Zhang Hongbin, an associate research fellow from the Institute of World Religions at the Chinese Academy of Social Sciences, reviewed public order in the Spring and Autumn Period (770–476 BCE) proceeding from rites. Although the Spring and Autumn Period and the Warring States Period (476–221 BCE) are often referred to by a combined name, they do have a clear-cut boundary. According to Rizhilu [Notes on Knowledge Accumulated from Day to Day] by scholar Gu Yanwu (1613–82), the Spring and Autumn Period still honored rites and credit, which by contrast were never spoken of during the Warring States Period. Forming alliances among vassals was frequent in the Spring and Autumn Period. There were over 200 meetings to form alliances in Chunqiu [Spring and Autumn Annals], most of which involved “rites.” “Upholding rites” and “forming alliances” were paralleled at the time. The former demonstrated reverence for the established order represented by the ritual and music culture, while the latter sought to form new order. New order was backed by strength, yet claimed to uphold the traditions of the old systems.

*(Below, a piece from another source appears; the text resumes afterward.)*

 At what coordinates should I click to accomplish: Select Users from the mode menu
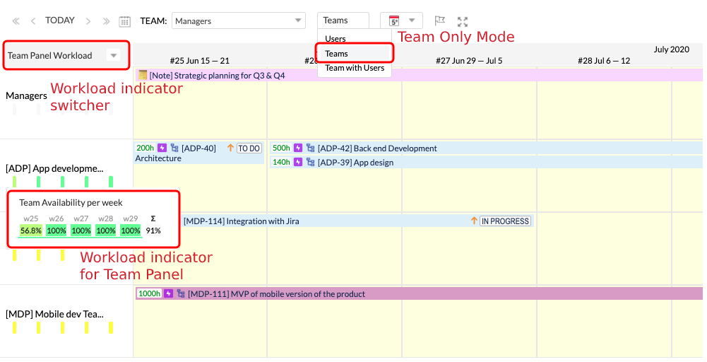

“Rites” presents itself as ethical and moral codes, safeguarding social stability and development through guiding, restricting, and regulating people’s thoughts and behaviors. The generation of sacrificial rites allowed for virtual communication between the world of the living and the world of spirits and gods. Chen Xubo, director of the Confucian Classics Research Center at Chongqing University, said that sacrificial activities at ancestral temples were manifestations of the living’s filial piety to their deceased parents in the afterlife. With constant interpretations given by pre-Qin Confucianism on filiality and righteousness, filial piety became the social norm entailing universal obeyance among the people. The conceptual shaping of loyalty and filial piety extended their application from families and society to politics, evolving into the core of Confucian political thought. The building of this world by pre-Qin Confucianism enhanced the justification of Confucian ethical thoughts and their impact on the real world.